The solutions they offer can be customised. Clients have the option of directly using its app or integrating its software development kits (SDKs) on their delivery app. The start-up has over hundred APIs that can be plugged in or out, depending on the client’s use case. “Our biggest customer doesn’t use our app, they’ve built their own app and integrated our APIs. They use our logic and the dashboard,” says Rastogi. 

They are also working on a bin packing problem, which nicely ‘ties in with their core thesis of logistics automation’. Bin packing essentially is concerned with maximising packing efficiency, and is used to fill containers as efficiently as possible. This is helpful for large FMCG companies, for whom greater packing efficiency means a potentially big cost saving. “If they increase their efficiency by 1%, it amounts to a yearly saving of 1 crore,” says Rastogi.

Shailesh Ghorpade Managing partner, Exfinity Venture PartnersSky is the limit
Going ahead, Locus is looking to expand its client base to non-VC funded businesses, because as Rastogi says, ‘start-ups aaj hain kal nahin’. “Offline businesses like manufacturing have overcapacity, bigger volume and margins are extremely low.
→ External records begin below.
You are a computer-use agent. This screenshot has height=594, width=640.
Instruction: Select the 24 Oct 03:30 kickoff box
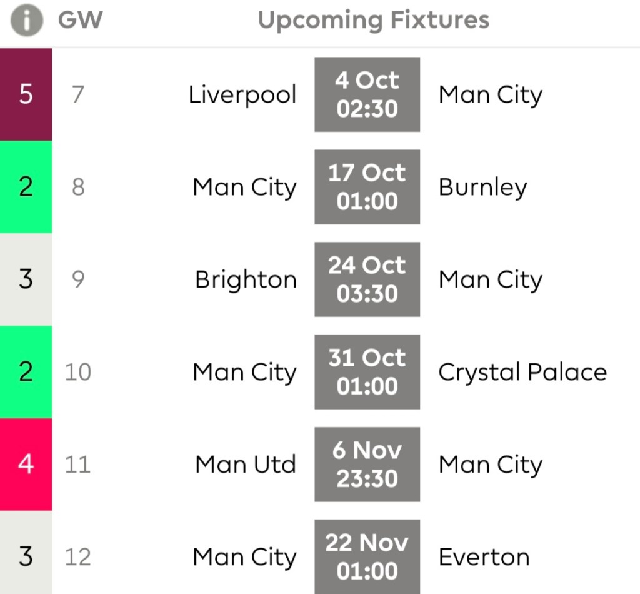(367, 279)
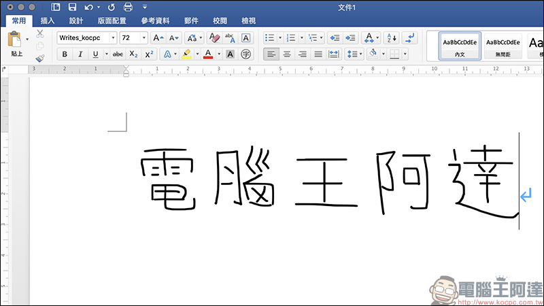This screenshot has height=306, width=544.
Task: Toggle Bold formatting
Action: (x=65, y=54)
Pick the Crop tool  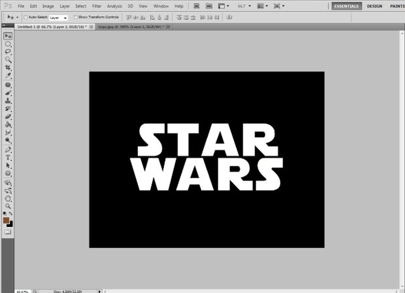click(x=8, y=68)
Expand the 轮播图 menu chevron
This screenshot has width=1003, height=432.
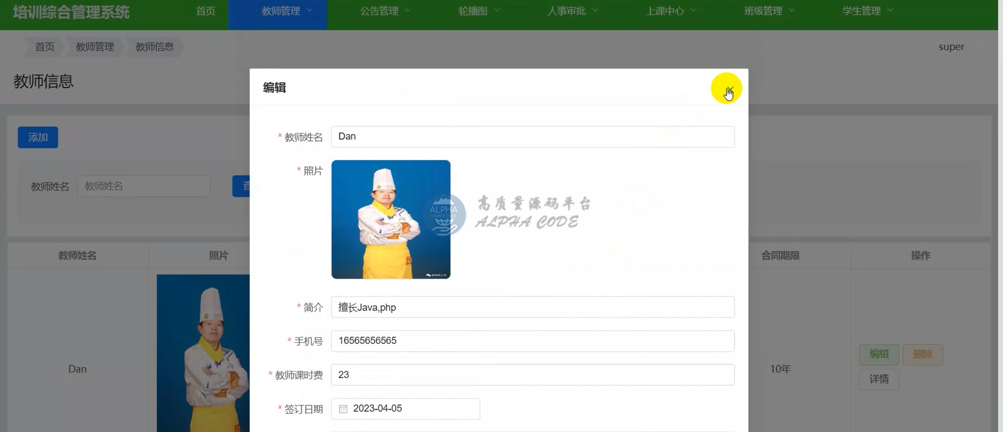[497, 10]
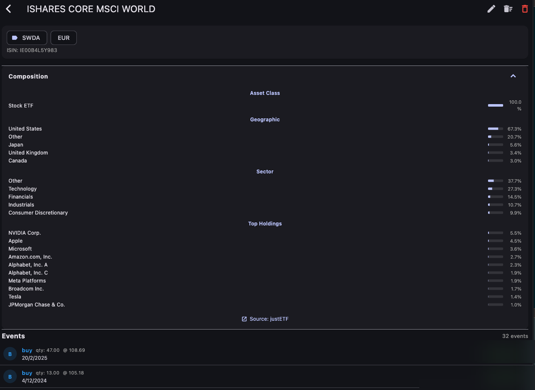
Task: Click the Stock ETF 100% bar
Action: click(x=495, y=105)
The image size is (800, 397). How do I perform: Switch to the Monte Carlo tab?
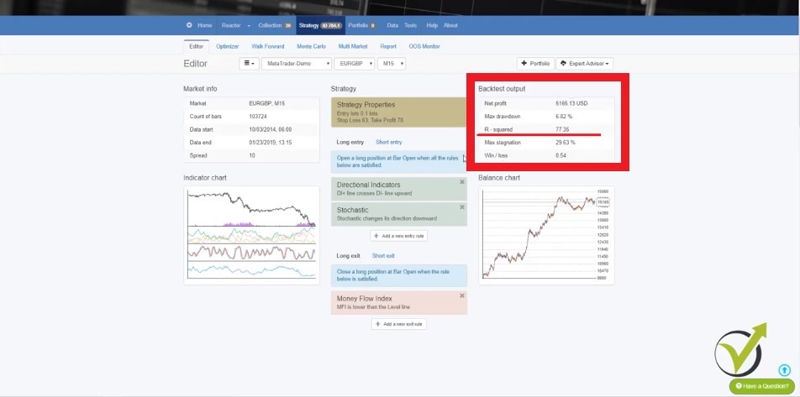(x=311, y=46)
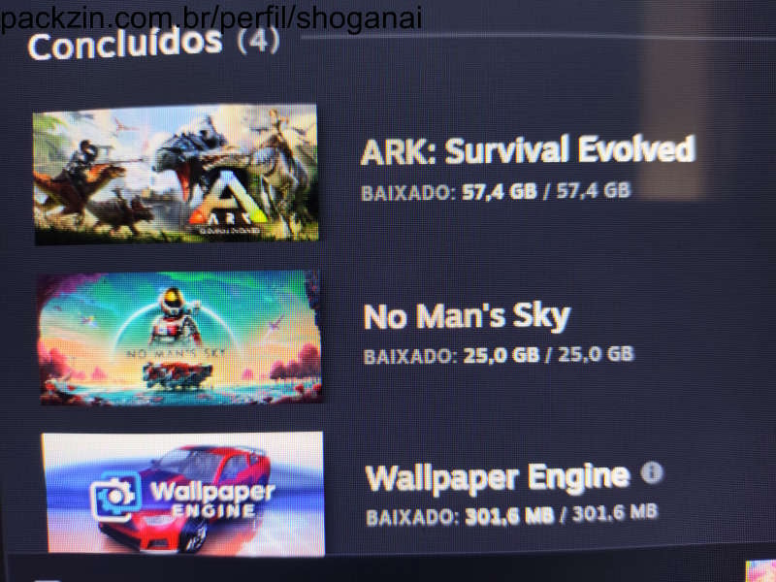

Logistics, supply chain are key areas of impact. Locus’ solutions will help improve cost structure and impact bottom-line significantly,” says Ghorpade. 

Rastogi is particularly interested in cement companies, a sector which he calls the biggest on-demand sector in India in terms of revenue and transactions. “If there is a shortage of 20 sacks on a construction site, they won’t stop work and will order for some more cement immediately,” says Rastogi. Cement is an undifferentiated commodity and logistics is a huge issue for manufacturers since transportation costs account for 40% of total costs. This is one big opportunity for Locus, since tech penetration in the cement industry remains very low.

An industry executive, a prospective customer of Locus, who did not wish to be named says, “The main advantage of Locus is in enabling real-time decision making. What we follow today is the hub and spoke model, which is not very efficient.” Of course, this will involve some investment from the company in equipping transporters with smartphones and training them. “More than cost saving, something like Locus can help me capture opportunities I miss out on and increase revenue. Sometimes we don’t have vehicles ready. With this, I can take my inventory close to the customer, and fulfill requests as they keep popping up,” he says.

Logistics is a $300 billion industry riddled with inefficiencies. The cost of logistics in India as a percentage of GDP is 12%, compared to 5% for advanced economies. Aided by GST, which is set to eliminate some of its structural inefficiencies, it is an industry ripe for tech disruption. As Locus acquires more clients and data, it is also planning to get into strategic logistics consulting, advising companies on where they should establish their warehouses and optimise costs. It is still early days, but if Locus is able to convince offline businesses to adopt its technology, it will be a real game- changer both for the start-up and the industry. This factor, coupled with its sophisticated technology offering, makes Locus a start-up to watch out for.